そのため、価格表示の見直しや、レジや受発注システム、会計システムの導入・改修、納品書や請求書の帳簿の見直しなどが必要になります。
※適用税率ごとに区分した経理ができない中小事業者などの場合、一定期間は税額計算の特例措置が設けられています。
免税事業者も注意が必要!
消費者や取引先から受け取った消費税の納税を免除され、申告の必要がない免税事業者でああっても、軽減税率制度の影響があります。
たとえば、仕入れや諸経費の支払い時にはすでに消費税を含んだ金額を支払うため、日々の資金繰りが厳しくなります。小さな飲食店のような免税事業者であっても、軽減税率への対応は必須なのです。
また、将来的には取引先減少のリスクをはらんでいます。軽減税率導入によって、2023年10月からはインボイス(適格請求書)と呼ばれる伝票の発行が行われます。これは、事業者同士が取引した際、売り手と買い手が消費税をいくらやりとりしたかをわかりやすくするためのもの。これによって、納税額から仕入れ先に支払った消費税額を差し引く「仕入れ税額控除」を利用できます。
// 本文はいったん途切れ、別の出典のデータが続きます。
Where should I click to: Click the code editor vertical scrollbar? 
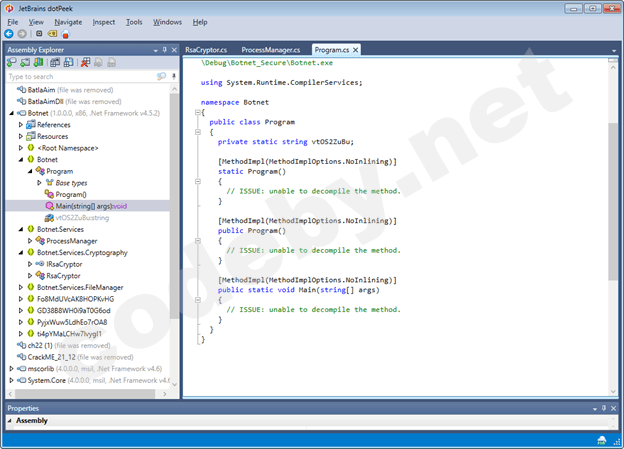609,200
ところが、インボイスは課税事業者しか発行できないので、免税事業者は発行できません。つまり、免税事業者からモノを仕入れた課税事業者は、仕入れにかかった消費税を差し引いて納税することができないのです。そのため、課税事業者が免税事業者との取引を避ける可能性があります。取引排除のリスクを考慮し、課税事業者への転換も検討したほうがいいでしょう。
軽減税率制度導入によるリスクは?
経理ミスのリスク
品目によって消費税率が異なるため、税率ごとに売り上げや仕入れを区分することが求められます。もし、本来は10%の取引となる売り上げを8%で処理し続けていたとしたら、売上高の2%を過少申告していた、ということになります。その場合、税務調査で過少申告加算税を課される可能性があります。
経費増大のリスク
複数税率に対応する受発注システムやレジの導入・改修をはじめ、新しい記載ルールに則った請求書や領収書の対応、価格表示の変更、制度理解に向けた従業員への教育といった、さまざまな準備が必要になります。それに伴う経費を早めに試算しておきましょう。
顧客満足度低下のリスク
店舗などの現場では、制度の理解不足によって、お客さま対応などで大きな混乱が生じる可能性があります。営業の一時ストップやクレームといった事態につながれば、顧客満足度が下がり、売り上げ低下のリスクがあります。また、従業員の高齢化や人材確保の難しさから、廃業を決断せざるを得ない状況も考えられます。